The ongoing watch for the green shoots of economic recovery was dealt a severe blow by the publication on Friday (23 October 2009) of preliminary official data on gross domestic product (GDP) for the third quarter of 2009, which showed a surprise fall of 0.4 percentage points (PDF format, 100K) (external website). These estimates wrong-footed economic commentators by failing to deliver the expected return to economic growth, which would have signalled the end of the current recession. The CIPD takes a particularly bleak view (external website), arguing that this development "makes the recession look more like a depression, and demolishes any prospect there was of an early improvement in the outlook for jobs and pay." But things might not be quite so bleak.
While Friday's GDP data were dismal, talk of the UK economy entering a depression is likely to prove premature. However, Gordon Brown's pledge - made in a podcast one day later (Saturday 24 October 2009) that we can expect "to see Britain's economy return to growth by the end of the year" (external website) could prove equally risky.
A more balanced view (PDF format, 107.1K) (external website) was offered by Bank of England deputy governor Paul Tucker, speaking on the eve of the publication of the GDP estimates (Thursday 22 October 2009). Turner reviewed the progress of what he termed "the current financial and economic crisis," stating that "the stage where the most hideous macroeconomic nightmare - a second Great Depression revisited - is now probably remote."
But this should not be confused with an optimistic prognosis for the economy. Turner said that the Bank of England Monetary Policy Committee was now concerning itself with the question of whether "recovery will be anaemic or whether we can attain the above-trend growth needed to absorb the slack in the economy necessary to ameliorate downward pressures on inflation". According to Turner, the former scenario - which is a distinct possibility - is particularly worrisome.
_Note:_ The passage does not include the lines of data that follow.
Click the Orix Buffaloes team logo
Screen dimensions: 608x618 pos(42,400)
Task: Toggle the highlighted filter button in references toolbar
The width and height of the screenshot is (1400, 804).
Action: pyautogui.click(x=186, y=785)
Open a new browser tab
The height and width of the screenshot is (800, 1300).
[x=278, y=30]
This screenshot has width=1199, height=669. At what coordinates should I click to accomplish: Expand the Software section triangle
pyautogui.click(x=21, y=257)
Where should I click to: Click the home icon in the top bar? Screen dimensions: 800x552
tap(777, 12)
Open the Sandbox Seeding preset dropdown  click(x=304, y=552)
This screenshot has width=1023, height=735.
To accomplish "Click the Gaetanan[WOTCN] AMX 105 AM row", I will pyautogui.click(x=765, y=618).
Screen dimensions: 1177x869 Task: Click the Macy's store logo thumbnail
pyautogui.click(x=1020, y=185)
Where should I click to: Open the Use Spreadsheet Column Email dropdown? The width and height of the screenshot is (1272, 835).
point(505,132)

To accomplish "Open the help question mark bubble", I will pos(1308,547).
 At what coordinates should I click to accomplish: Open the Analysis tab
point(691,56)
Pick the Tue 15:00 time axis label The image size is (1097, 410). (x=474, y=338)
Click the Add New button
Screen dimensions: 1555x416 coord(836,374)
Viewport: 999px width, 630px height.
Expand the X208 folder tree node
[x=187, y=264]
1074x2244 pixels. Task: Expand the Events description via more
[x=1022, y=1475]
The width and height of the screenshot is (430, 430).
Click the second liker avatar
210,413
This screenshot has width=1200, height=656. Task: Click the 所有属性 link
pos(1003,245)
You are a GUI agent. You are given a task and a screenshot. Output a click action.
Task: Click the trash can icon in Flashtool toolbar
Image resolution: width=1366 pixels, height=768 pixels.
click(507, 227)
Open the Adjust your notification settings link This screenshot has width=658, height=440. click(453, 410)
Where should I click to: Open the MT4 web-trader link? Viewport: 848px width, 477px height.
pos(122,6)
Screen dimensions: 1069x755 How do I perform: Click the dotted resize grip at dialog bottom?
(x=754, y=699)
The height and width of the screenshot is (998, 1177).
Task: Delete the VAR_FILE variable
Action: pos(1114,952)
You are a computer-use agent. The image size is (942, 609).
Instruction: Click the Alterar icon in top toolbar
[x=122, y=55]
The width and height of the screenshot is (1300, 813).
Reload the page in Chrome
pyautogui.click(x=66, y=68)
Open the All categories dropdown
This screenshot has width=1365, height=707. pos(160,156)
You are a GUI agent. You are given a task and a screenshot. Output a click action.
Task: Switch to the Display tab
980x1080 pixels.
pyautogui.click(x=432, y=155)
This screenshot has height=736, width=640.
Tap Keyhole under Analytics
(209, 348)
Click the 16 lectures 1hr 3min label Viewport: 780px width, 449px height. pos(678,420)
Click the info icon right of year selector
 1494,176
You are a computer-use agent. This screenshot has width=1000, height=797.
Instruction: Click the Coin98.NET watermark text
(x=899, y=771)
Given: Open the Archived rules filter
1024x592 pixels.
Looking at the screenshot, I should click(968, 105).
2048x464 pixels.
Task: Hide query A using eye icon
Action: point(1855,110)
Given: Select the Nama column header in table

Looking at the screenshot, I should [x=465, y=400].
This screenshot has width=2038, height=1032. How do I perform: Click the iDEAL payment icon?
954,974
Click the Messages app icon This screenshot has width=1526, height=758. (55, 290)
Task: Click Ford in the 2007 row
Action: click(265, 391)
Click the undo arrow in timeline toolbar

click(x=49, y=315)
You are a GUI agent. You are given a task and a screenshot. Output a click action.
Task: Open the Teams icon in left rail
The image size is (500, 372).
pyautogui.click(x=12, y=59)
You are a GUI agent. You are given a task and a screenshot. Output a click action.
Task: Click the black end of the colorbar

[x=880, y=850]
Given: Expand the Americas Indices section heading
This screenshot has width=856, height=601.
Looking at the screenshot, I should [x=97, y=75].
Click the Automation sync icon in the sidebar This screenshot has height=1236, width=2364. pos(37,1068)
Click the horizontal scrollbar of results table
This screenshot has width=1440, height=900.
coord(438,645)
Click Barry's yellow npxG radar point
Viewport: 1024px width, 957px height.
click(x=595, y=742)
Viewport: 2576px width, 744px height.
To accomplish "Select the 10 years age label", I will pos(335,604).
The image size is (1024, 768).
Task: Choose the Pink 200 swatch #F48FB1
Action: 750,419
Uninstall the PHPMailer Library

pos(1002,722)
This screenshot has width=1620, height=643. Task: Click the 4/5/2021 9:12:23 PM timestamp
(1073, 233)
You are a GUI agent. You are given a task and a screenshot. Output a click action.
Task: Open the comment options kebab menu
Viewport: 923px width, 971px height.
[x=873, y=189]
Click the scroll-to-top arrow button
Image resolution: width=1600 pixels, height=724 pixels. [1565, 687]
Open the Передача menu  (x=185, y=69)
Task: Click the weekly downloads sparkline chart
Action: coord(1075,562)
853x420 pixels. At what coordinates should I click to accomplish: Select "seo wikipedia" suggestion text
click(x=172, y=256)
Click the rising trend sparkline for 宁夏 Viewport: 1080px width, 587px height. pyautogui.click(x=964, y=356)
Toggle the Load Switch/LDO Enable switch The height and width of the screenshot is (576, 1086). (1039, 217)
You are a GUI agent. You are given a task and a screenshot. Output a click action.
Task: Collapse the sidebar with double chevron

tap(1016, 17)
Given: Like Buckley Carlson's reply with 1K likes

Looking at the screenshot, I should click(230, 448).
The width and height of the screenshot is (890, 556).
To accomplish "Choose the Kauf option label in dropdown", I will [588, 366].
Turner said:
Anaemic demand growth would lead to inflation undershooting the target for a period. And it would be likely to see firms continuing to shed labour, scrapping capital and delaying new investment, adding to the hardships the crisis has already brought. But I fear, however, that we may not be much clearer about the general trends in demand until at least late spring/early summer next year.
This in part reflects the fact that these latest GDP figures are estimates, and that as these are subsequently revised, the UK economy could yet be revealed to have returned to growth in the third quarter of 2009.
In a fascinating analysis of the shockwaves caused by the unexpectedly negative GDP data, the Financial Times describes just how incomplete a picture these preliminary estimates paint (external website). It says that the Office for National Statistics' "preliminary data on gross domestic product are an attempt to provide an early snapshot of economic performance. The downside is that its coverage is limited, with this first estimate based on only 40% of the total hard data on output and nothing on spending or incomes."
The article continues gives an overview of the argument now raging among economic commentators as to just how pessimistic - or otherwise - we should be. It concludes:
The argument will not be resolved until 2012 or later, when the ONS publishes its final GDP figures for 2009 - fully reconciled between estimates of output, income and expenditure. Until then, complained Malcolm Barr of JP Morgan, "our ability to have a really good sense of whether we are getting a turning point is going to be really low".
So while the day after the publication of the latest GDP estimates saw the 80th anniversary of the Wall Street Crash (external website) (which took place on 24 October 1929, heralding the Great Depression), we do not necessarily need to worry ourselves just yet that history might be repeating itself.
It is too soon to write off those green shoots of economic recovery completely.